Como somos seres emocionais e relacionais, precisamos levar em consideração que a criança não respeitará o pai ou a mãe só porque eles são pais. O respeito e a admiração acontecerão quando a criança pderceber que eles se importam com ela, com seus sentimentos e desejos, quando dão bons exemplos (são íntegros) e quando procuram conhecê-la verdadeiramente.

Sendo assim, veja algumas dicas de como agir em caso de situações que o faria gritar:

  • Como vimos acima, quem grita é porque perdeu o controle, e sem controle não teremos a capacidade de disciplinar a criança.
  • Procure evitar momentos estressantes: é preciso um bom trabalho de observação e autoconhecimento para perceber quando estamos gritando ou não e assim trabalhar para eliminar esse comportamento.
  • Acalme-se antes de agir: tente fazer algo que o tranquilize quando perceber que está chegando no seu limite, saia de perto da situação estressante (se for possível) e relaxe, tome uma água e então retome o comando.
  • Procure não se culpar e não se exceder: não crie grandes expectativas quanto aos seus filhos, não os culpe por não serem exatamente como você imaginou ou gostaria, afinal eles são apenas crianças/adolescentes e a preocupação principal é a de que eles possam ser felizes e se desenvolverem adequadamente.

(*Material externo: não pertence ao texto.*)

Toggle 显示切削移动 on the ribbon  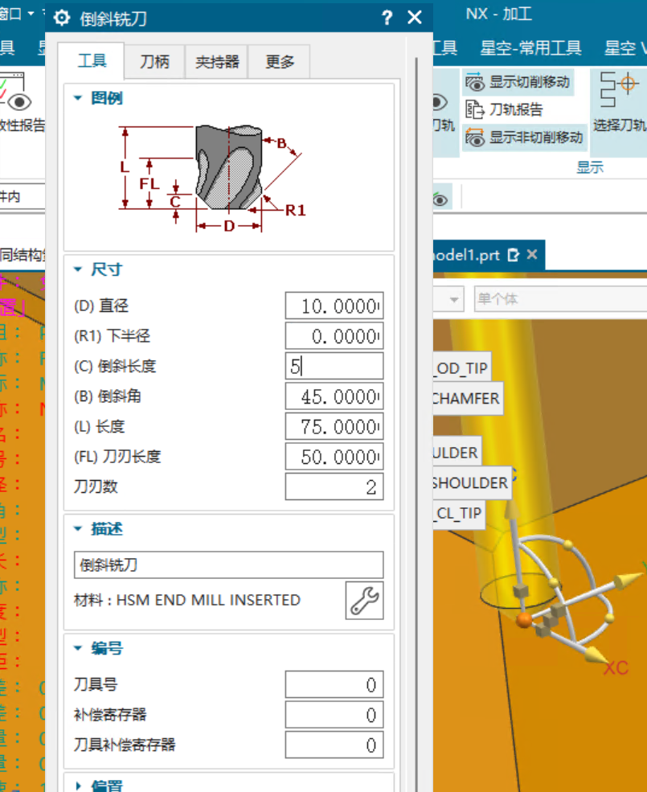point(506,81)
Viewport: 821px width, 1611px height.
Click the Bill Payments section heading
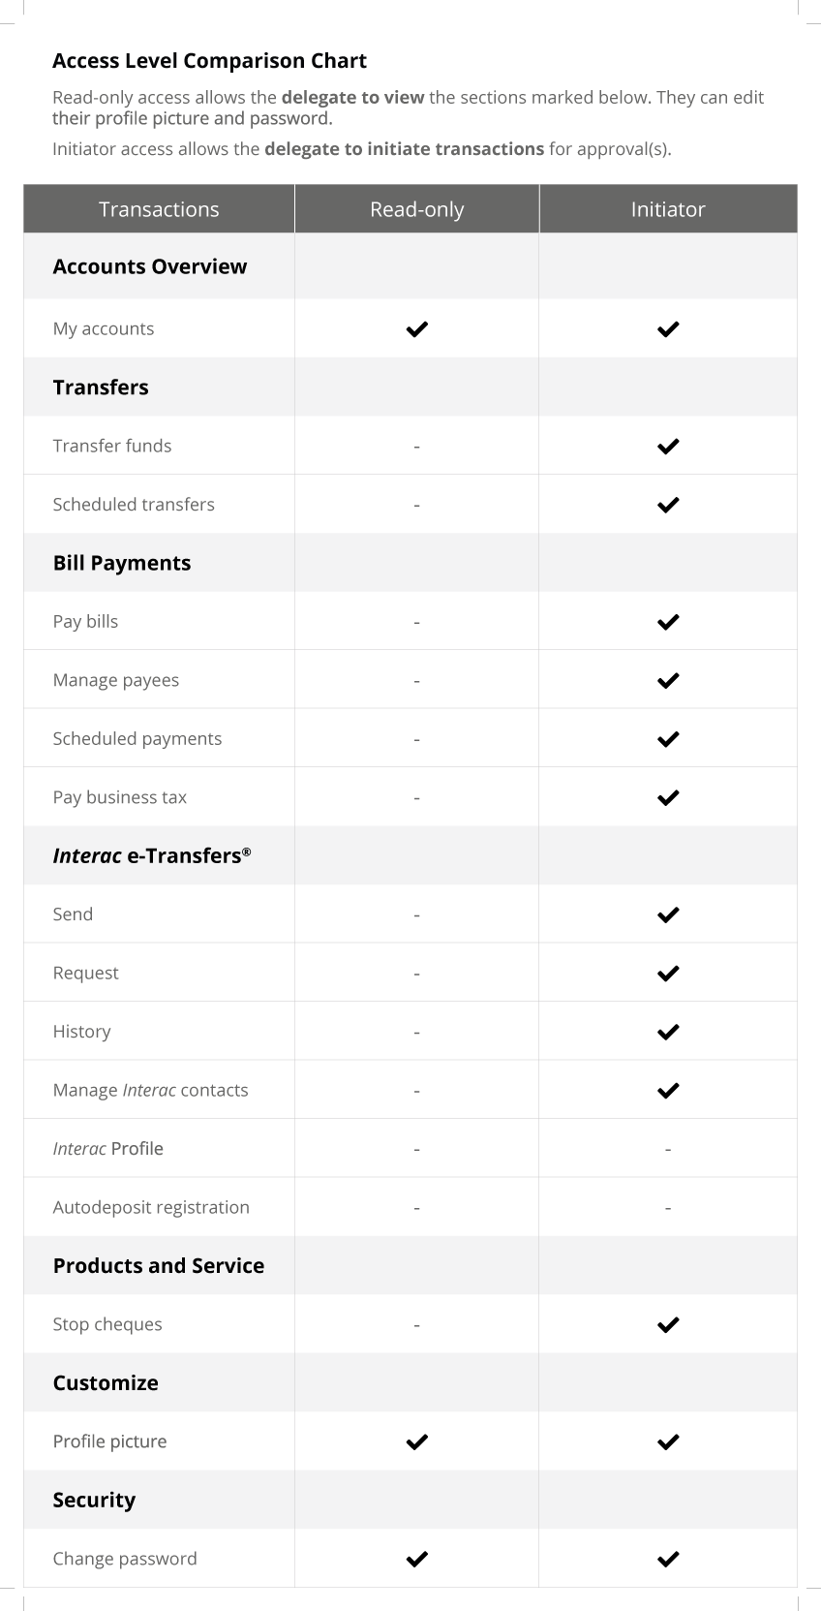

Dicas para ajudar com a disciplina:

  • Lembre-se que expressões faciais funcionam muito melhor do que o grito: quando precisar chamar a atenção da criança, chegue perto dela, coloque-se a altura dela, olhe nos olhos e diga baixinho o que deseja
  • Uma boa tonalidade de voz também é eficaz, não falar muito baixo nem muito alto.
  • Observe e procure conhecer seu filho(a). Uma prática amorosa e o respeito às individualidades pode contribuir para diminuir indisciplina
  • Promova a autonomia dos seus filhos(as): ao propor e realizar tarefas , mostre a eles que você confia neles, que quando eles cooperam, ajudam e se respeitam, não há necessidade de levar bronca.
  • Deixe-os entender que eles têm qualidades e que precisam e merecem desenvolvê-las, mas que isso só será possível com a colaboração de todos. Lembre-se que quanto maior for a confiança e a liberdade, maior será o respeito e a dedicação de seus filhos(as).

Os pais precisam ser inteligentes para lidar com as situações que aparecerem: lidar com imprevistos, mudar estratégias, ter um “Plano B” e conseguir pensar em como reverter uma situação complicada, são algumas das competências que os pais de hoje precisam desenvolver, pois gritar não está com nada!